The hardest part of the adoption process was completing the adoption checklist. Essentially, this is a list in which you indicate everything that you are willing to accept in a child. This list gives your identity, morals and values a run for their money. It is extremely excruciating to go through a checklist in this amount of detail. Some of the options are easy but most are incredibly difficult decisions to make especially when you just want to become a mother.
The first portion of the checklist includes the birthparent's health history. You go through a list of dozens of health conditions that you would be willing to accept in either parent's genetic background. This includes things like cancer, heart disease, arthritis, lupus, mental retardation etc. etc. This feels incredibly hypocritical and crazy as you would never sit down with a potential partner to review both of your health histories before deciding to start a family (unless there is a history of inherited genetic disorders). Both of our families have had cancer, heart disease, arthritis etc. We're not really a genetic jackpot so it felt strange to select certain attributes for our child's birthparents. Needless to say we weren't all that worried about most items on the list in consideration of all of our own genetic shortcomings.
The checklist becomes harder when you have to determine your tolerance for drug and alcohol use by both of the birthparents. The detail on this list is very impressive. You can select which trimester and to what degree drugs or alcohol were used, if at all. We did very thorough research on the effects of various drugs and alcohol when completing this list. The most challenging aspect is a woman finding herself pregnant without intending to start a family would likely not know she is pregnant for quite some time and might go about life as normal including potential drinking and drug use. I know that when I wasn't trying to get pregnant I did my fair share of happy hours. It's hard to balance what you would do as you are trying to start a family with the reality of how a woman who has no intention of starting a family is living her life. This for me, was the biggest psychological hurdle to overcome. I'm not the person who is pregnant. Of course, I gave up alcohol, caffeine, took vitamins and ate organic foods while trying to become pregnant. It took me a few weeks to get over the fact that I need to be realistic about our situation and realize that the birthmother is making a mature decision to care for her child after birth and of course this would also apply to the pregnancy. She might not be drinking organic spinach juice but will be doing her best to care for her baby.

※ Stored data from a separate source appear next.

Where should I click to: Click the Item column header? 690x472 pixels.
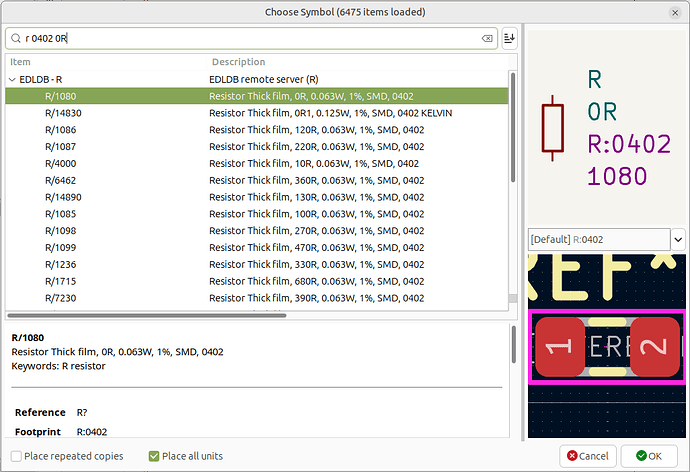[x=20, y=62]
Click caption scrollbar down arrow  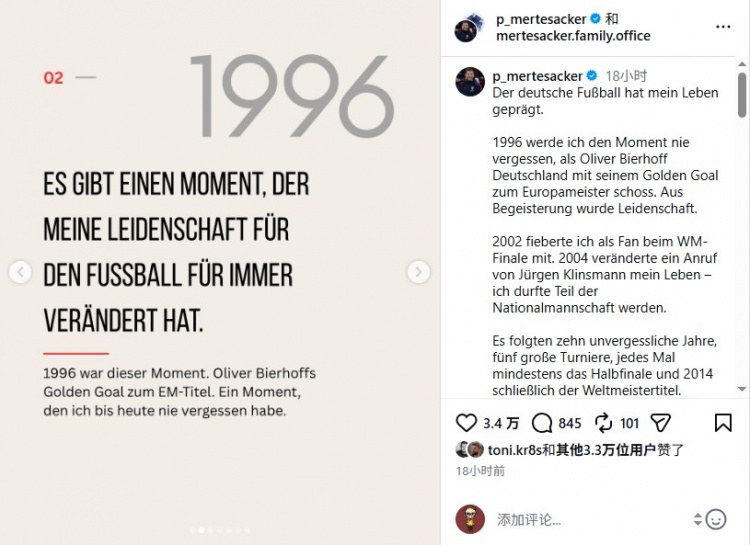pos(742,389)
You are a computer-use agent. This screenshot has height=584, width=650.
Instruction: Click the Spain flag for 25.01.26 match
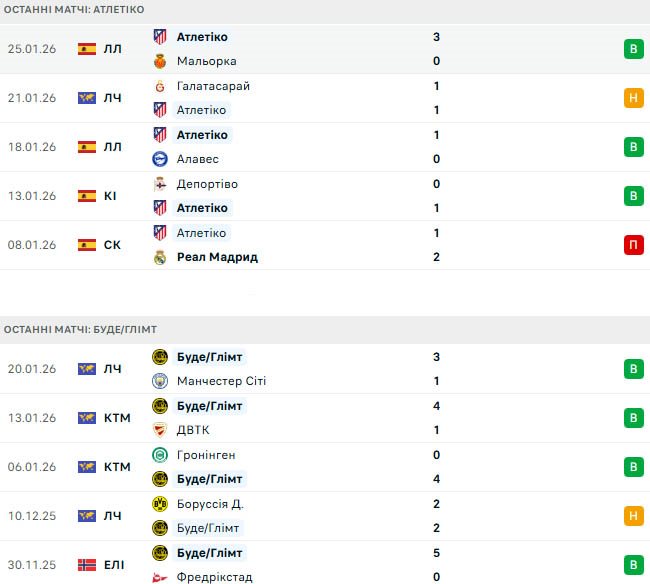pos(87,49)
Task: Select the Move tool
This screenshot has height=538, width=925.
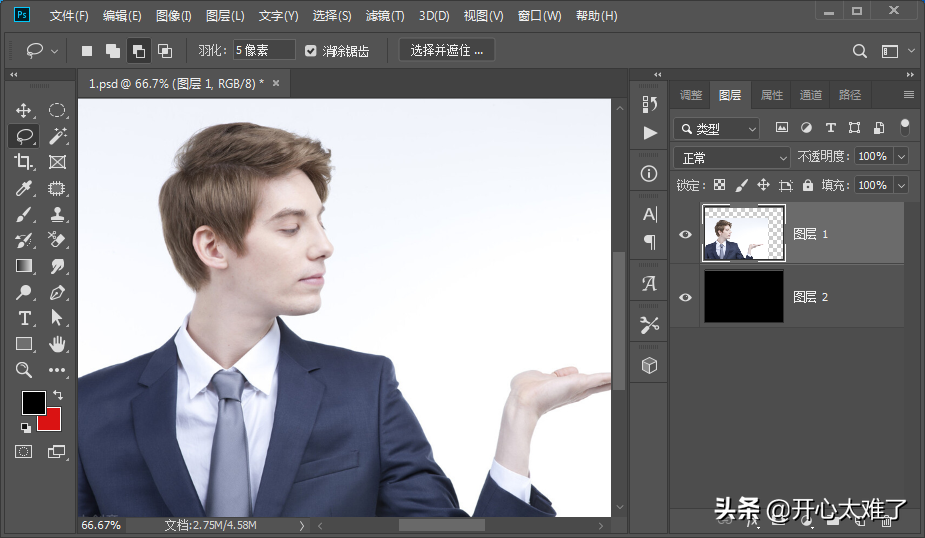Action: coord(24,110)
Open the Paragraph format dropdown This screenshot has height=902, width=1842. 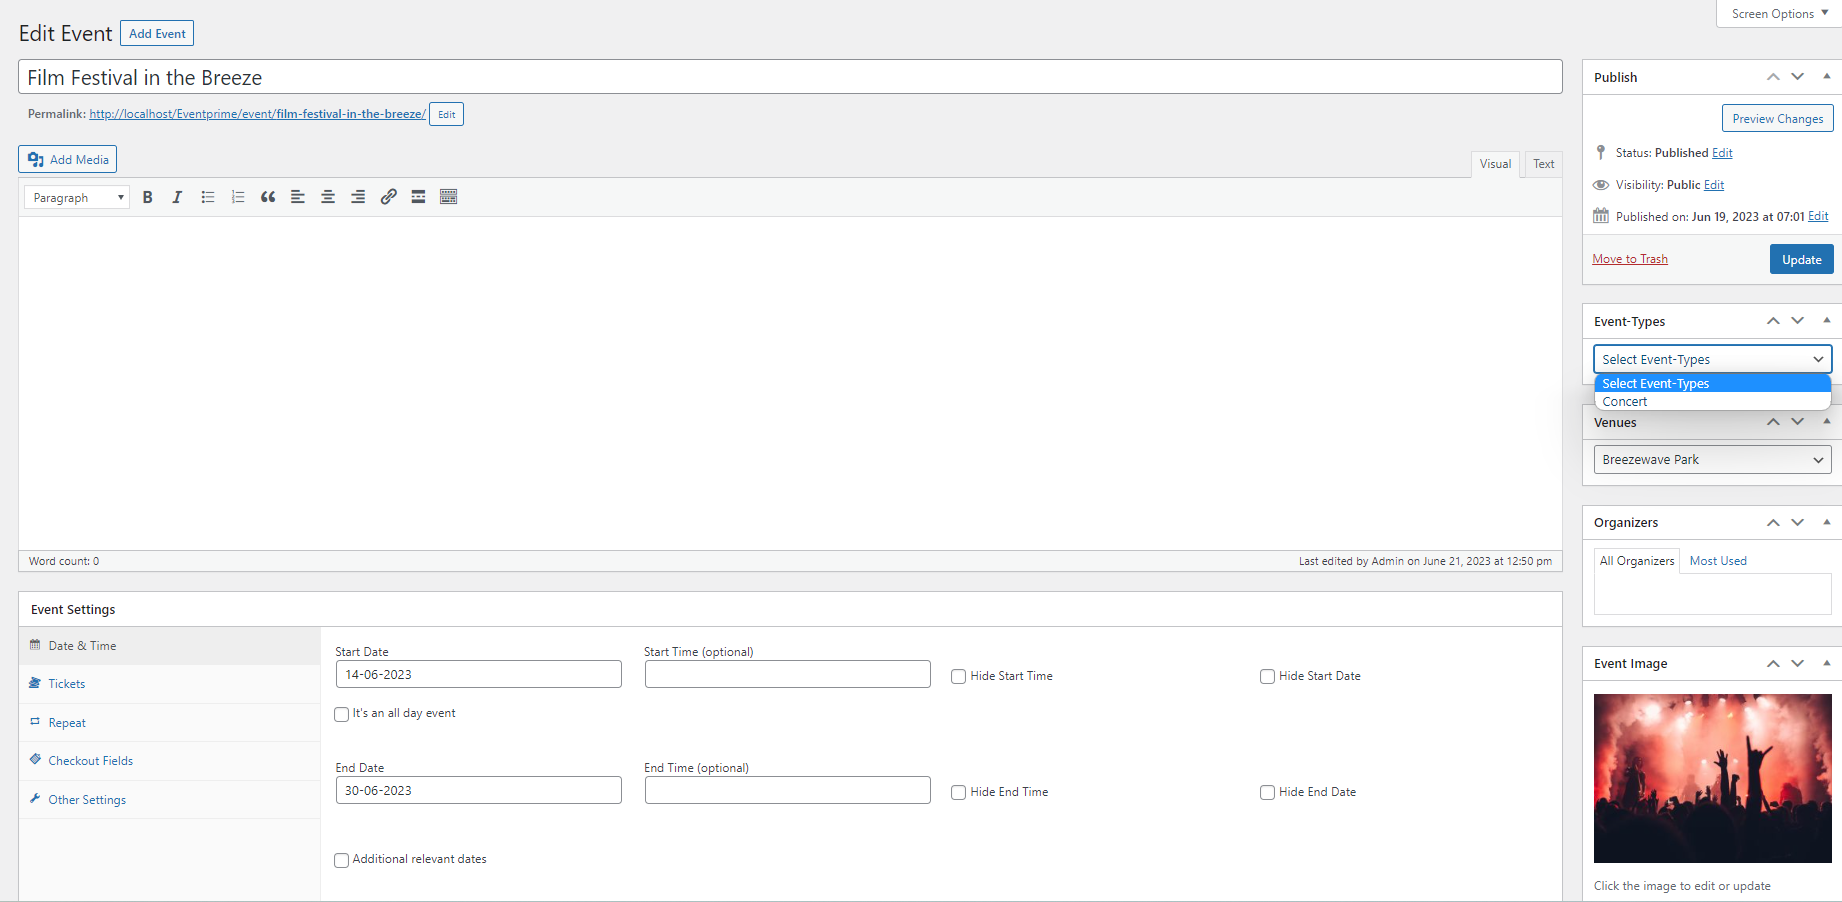coord(77,198)
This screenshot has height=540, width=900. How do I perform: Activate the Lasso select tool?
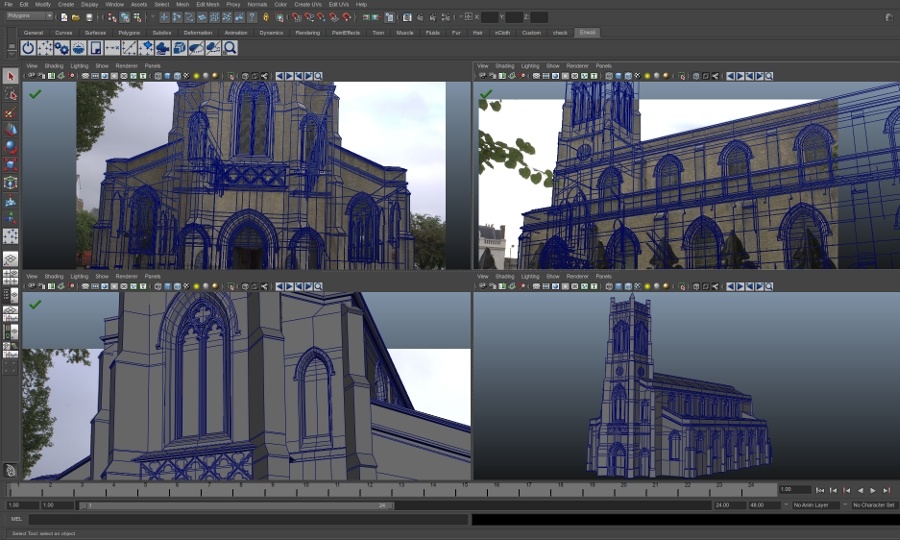(10, 94)
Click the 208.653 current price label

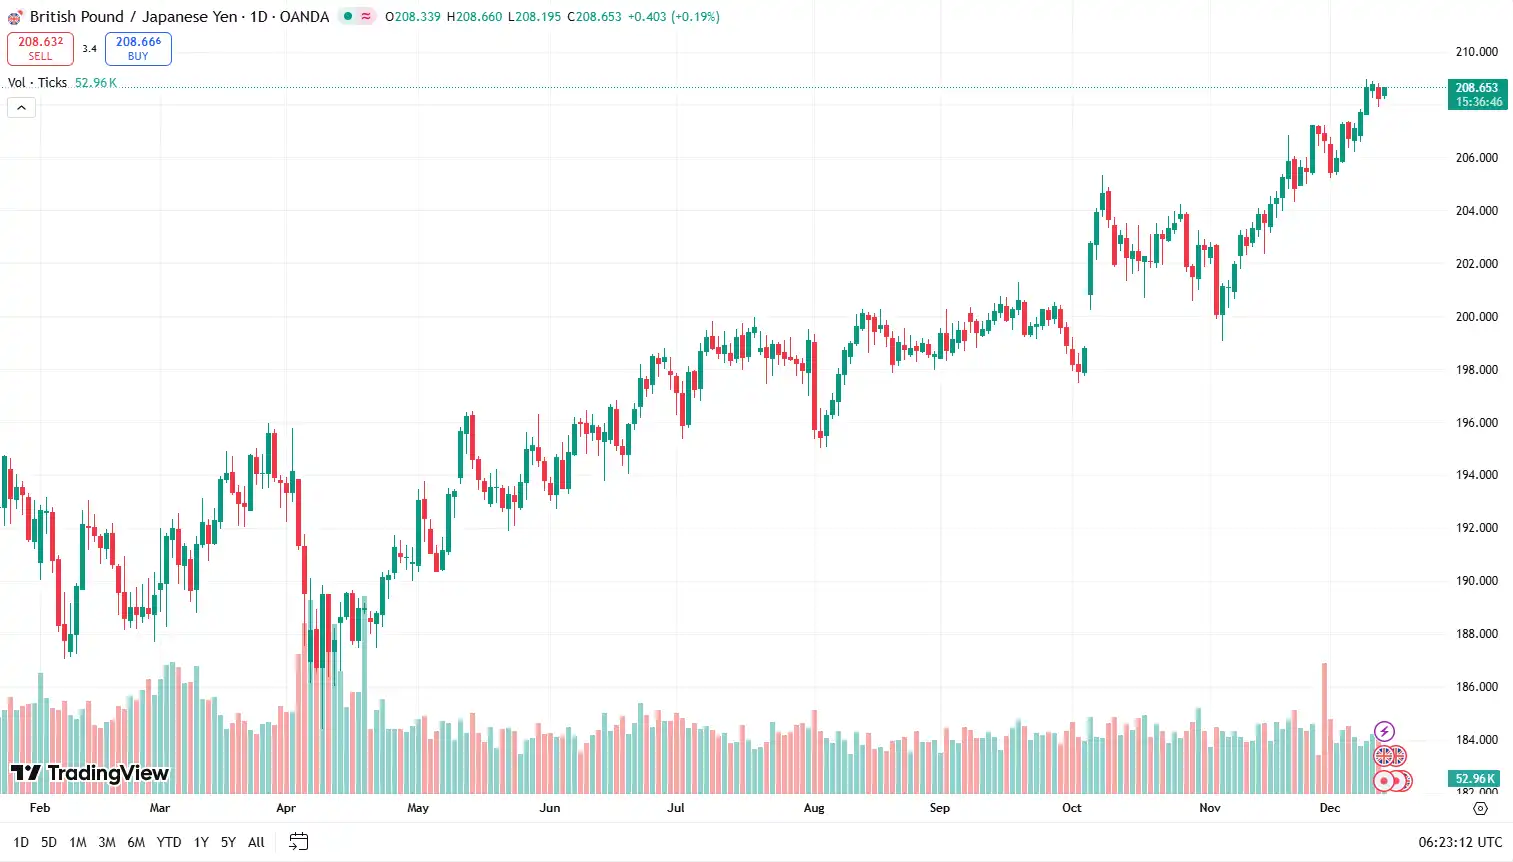pyautogui.click(x=1476, y=88)
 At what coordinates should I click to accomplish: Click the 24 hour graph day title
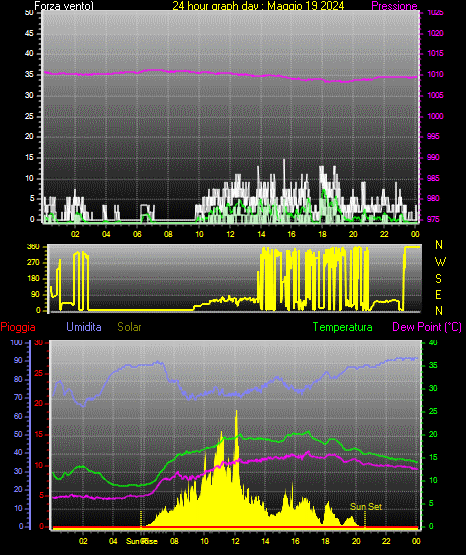258,6
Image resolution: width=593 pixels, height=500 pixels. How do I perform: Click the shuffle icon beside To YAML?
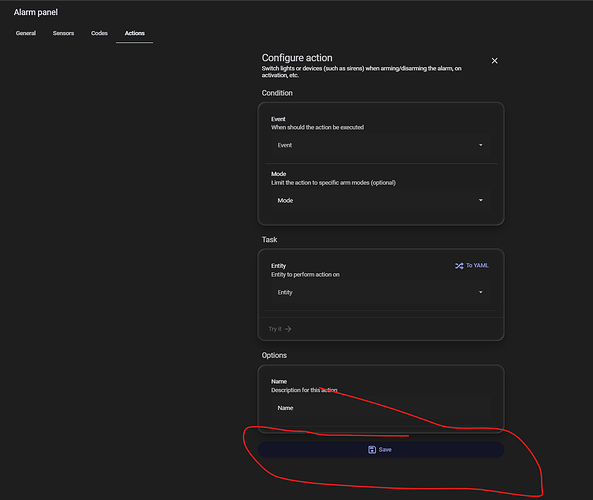tap(459, 266)
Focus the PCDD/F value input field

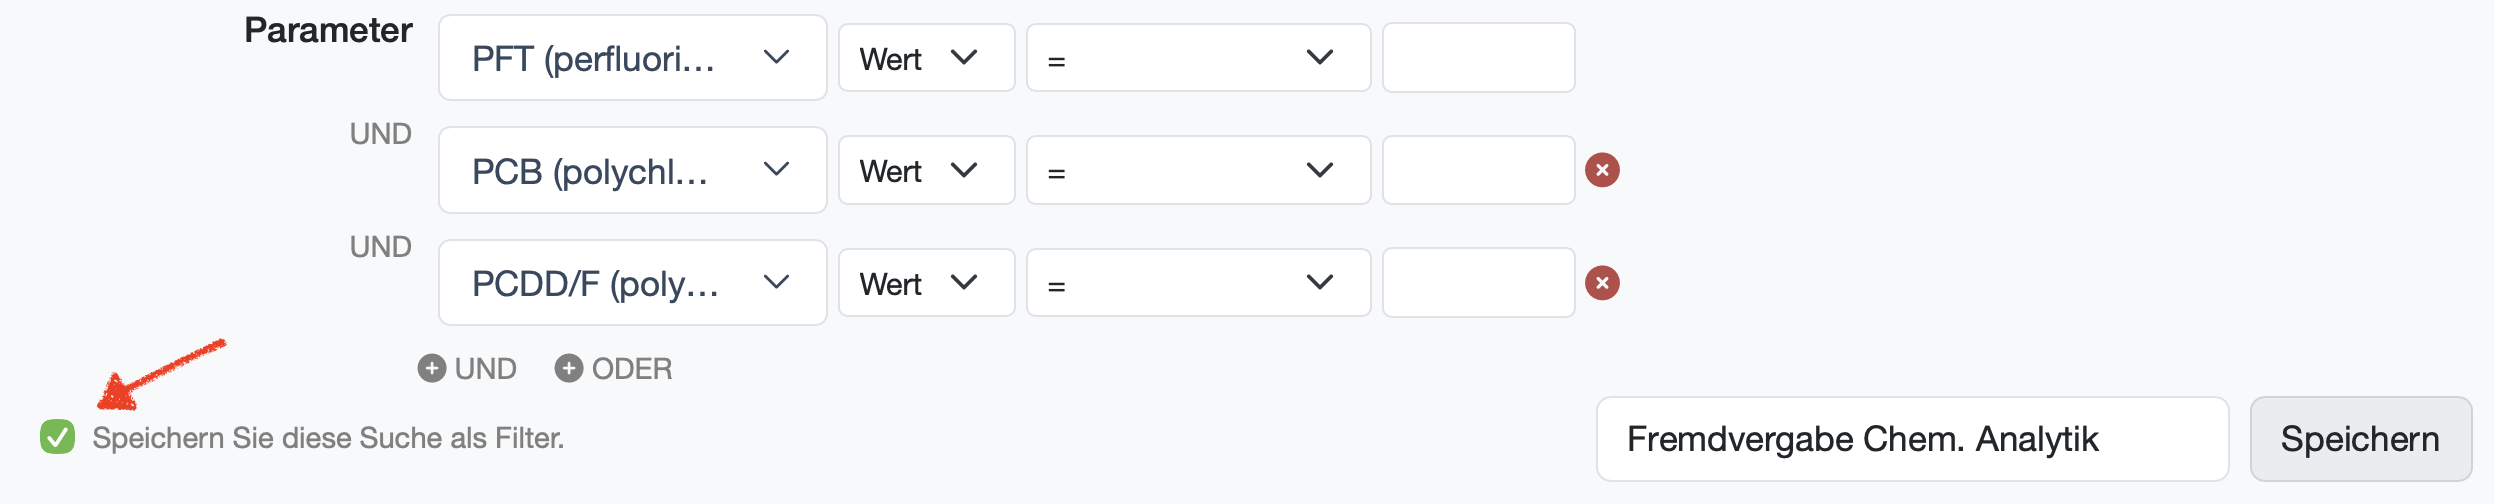1478,283
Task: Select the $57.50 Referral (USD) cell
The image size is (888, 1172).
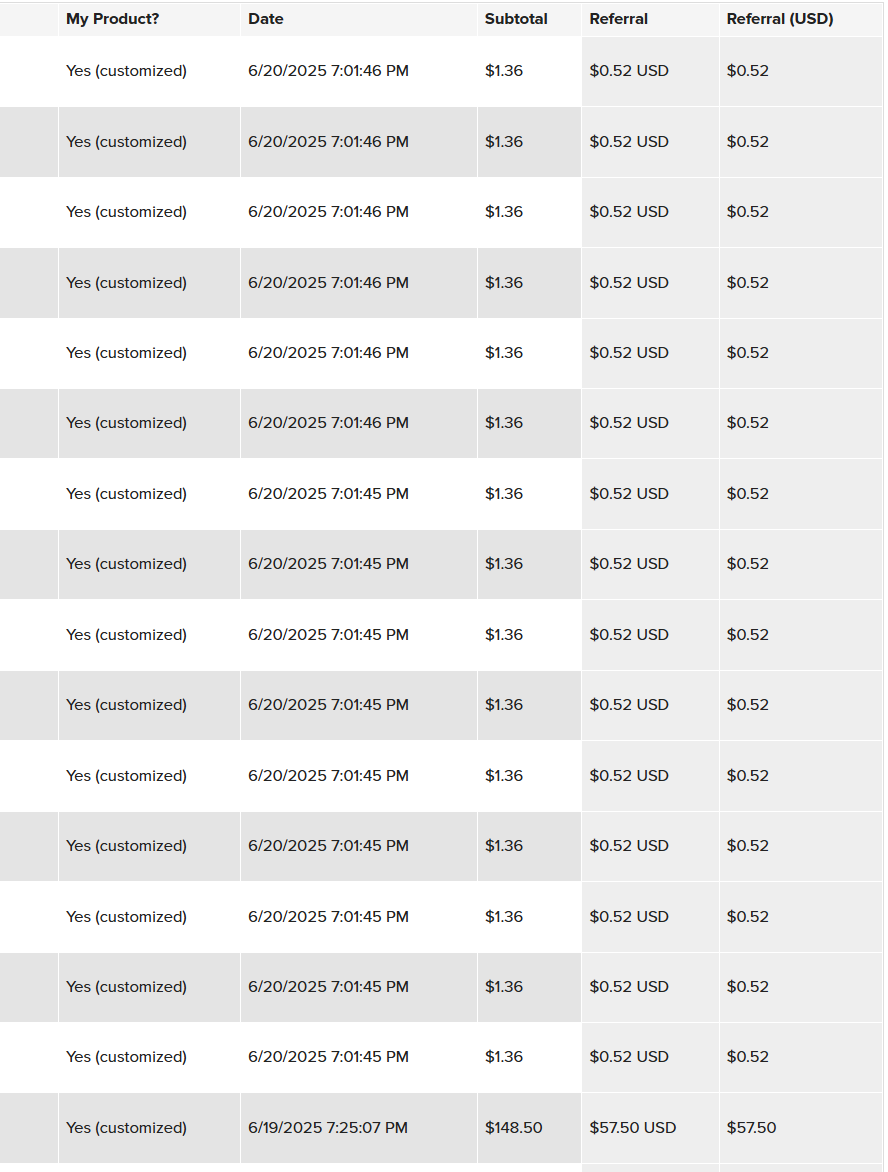Action: click(751, 1127)
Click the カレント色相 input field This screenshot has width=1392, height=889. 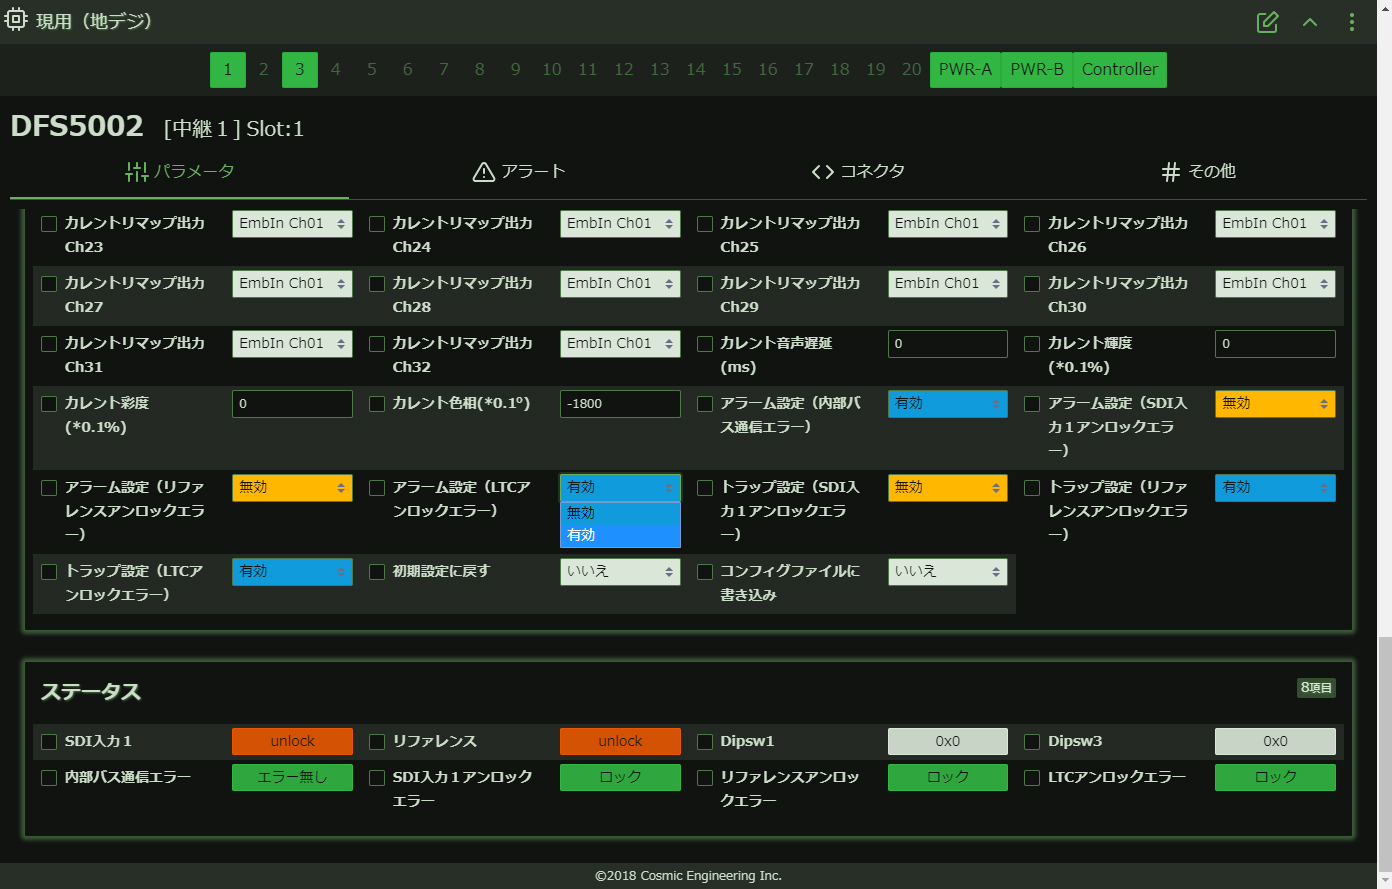(x=620, y=404)
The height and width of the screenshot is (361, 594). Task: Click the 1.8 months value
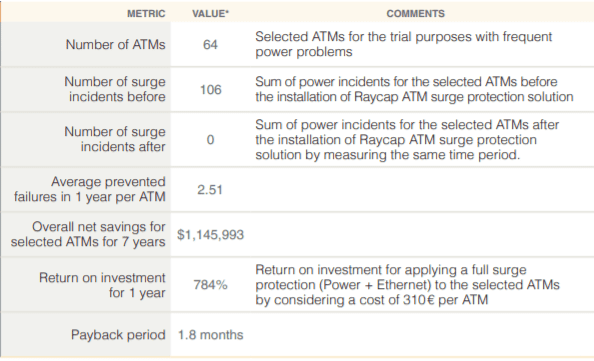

The final portion of the checklist pertains to the physical characteristics of a baby. I found some of the checklist items to be ridiculous- droopy eyelid, off-center pupil etc. Really! I'm just happy to have a healthy baby- droopy eyelid and all. My husband and I have decided that these questions are added to screen out people with unrealistic expectations for another human being. Of course, some of the characterstics are life-altering like Downs Syndrome, cystic fibrosis, cerebral palsy and other medical conditions. We were very realistic about what kind of life we could give a child with special needs and what those needs might look like.
Finally, you may choose the gender and race/ethnicity of your child. My husband and I are both white and we both took a long time on this topic. Obviously, we would love any child that we were fortunate enough to have join our family regardless of gender or race. However, it's naive to not consider the social and emotional impact of transracial adoption on your child. My husband and I took awhile to consider what we should do. We would love a child of any race but also had to consider what the implications of that decision would mean. We read many many books and spoke with different people including our families and others who have adopted transracially.
My greatest concern was for my child. I have no illusions that racism is alive and well both overtly and subtly in our society. As a white person, you have the unfortunate position of being subject to comments from other individuals regarding people of other races. Usually this is very subtle, veiled racism, but, racism none the less. I could not comprehend what I would do to someone who made a comment like this to my child. (I have a fiery temper when it comes to those close to me). I thought about my African American male teenager being racially profiled by cops and about strangers making comments to us in a grocery store. How would I react? Would I be prepared to support my child in a positive and self-affirming way? Would I be able to provide my child with the cultural identity that they needed and the self-esteem that they needed? How would I prepare my child to deal with the realities of the outside world and give him/her the skills to cope?
I have the privilege of living in an inclusive, diverse community with a great support system. My husband and I decided that we were open to adopting a child of a different race and doing everything in our power to make them feel loved and proud of their heritage and their race and to help them build a healthy self-esteem by including them in events and programs that support their racial identity. This was not an easy decision. More than anything in adoption, I think this really brought home to our families that this child would not look like us. Of course, a white child wouldn't look like us either, but, I think this was very poignant for everyone. Our families are supportive; however, they too are not naive to the challenges that this will present to everyone.
Creating our checklist was very eye-opening to me. It truly makes you explore and own your feelings about physical disabilities, attributes and race. It's a very humbling experience to go through this list and see your values on paper. However, as painful as it might be, it was so important for us to be true to ourselves and realistic about what we can handle. I would have loved to go through the list and say yes to everything, but, that's not fair to our future child or to ourselves. Each child deserves a family that can truly and openly meet his/her needs and provide a supportive and nurturing environment.
Finally, with the checklist completed, we were ready for our final meeting!